◆ Passage shown
Protozoa - They are commonly defined as unicellular, eukaryotic animals. To a microbiologist, however, it is not a very helpful definition. It would perhaps be more appropriate to say that they are a group of unicellular non photosynthetic, eukaryotic microorganisms which normally obtain their food by phagocytosis and which possess no true cell wall. They are involved in many blood and tissue diseases. The movement is an important aspect in life cycle. A few of their characteristics are as follows:

(I) The type of movement, used to divide protozoa into major groups:

(a) Amoeboid motion as in Amoeba and similar forms.

(b) Flagellar movement as in flagellate protozoa, some of which are the colourless counterparts of particular algae. Some as trypanosomes (cause of sleeping sickness) have simple flagellum, while others as in Trichonympha (an organism inhabiting the guts of termites where it is responsible for the wood cellulose eaten by insect) there is very complex flagellar arrangement.

(c) Ciliary movement in ciliates, as in Paramecium, whose surface covered with cilia, that are shorter than flagella and have a co-ordinated motion so that waves of contraction pass over them.

(2) Food, taken by phagocytosis of solid particles such as bacteria.

(3)They have generally no cell wall.

 (4)Life cycles less complicated than algae or fungi, exceptions being forms like Plasmodium.

(5) Degree of specialisation in single cells, as in Paramecium.

Some authors also study slime molds and water molds alongwith protozoa, thus prefer to treat them protists rather than fungi. They have been traditionally studied by mycologists.

However, evidence is accumulating to show that phylogenetically they are protists. The slime molds form like fungi, macroscopic fruit bodies. But their feeding phase is amoeboid.

They live on surface of decaying vegetation. There are two main groups:

(a) the cellular slime molds, whose vegetative stage is single amoeboid cells that may aggregate to form a pseudo­plasmodium as in Dictyostelium, and

(b) acellular slime molds, where a single amoeba produces a multinucleate plasmodium of indefinite size and shape which moves over the surface of the substratum engulfing food particles as it goes.

The water molds are of two main types, the oomycetes and the chytrids, originally included among the fungal kingdom. They are shown phylogenetically protists, most obviously because they form flagellated motile cells. However, their nutritional processes and vegetative states appear more like fungi than protists.

◆ Requirement 1
According to the passage on protozoa, where does Trichonympha live?
◆ Requirement 2
Rewrite the part of the protozoa passage that begins at "(c) Ciliary movement" and ends after "pass over them.", putting "Vorticella" in place of "Paramecium".

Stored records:
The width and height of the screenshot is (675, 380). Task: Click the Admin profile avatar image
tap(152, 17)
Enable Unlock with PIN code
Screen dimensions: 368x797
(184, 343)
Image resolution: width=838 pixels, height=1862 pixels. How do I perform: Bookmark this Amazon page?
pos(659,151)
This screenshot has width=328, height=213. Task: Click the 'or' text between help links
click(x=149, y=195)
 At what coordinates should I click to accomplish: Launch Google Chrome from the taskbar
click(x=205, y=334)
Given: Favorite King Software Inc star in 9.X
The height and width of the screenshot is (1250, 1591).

◆ Written reply 1
It lives in the guts of termites.

◆ Written reply 2
(c) Ciliary movement in ciliates, as in Vorticella, whose surface covered with cilia, that are shorter than flagella and have a co-ordinated motion so that waves of contraction pass over them.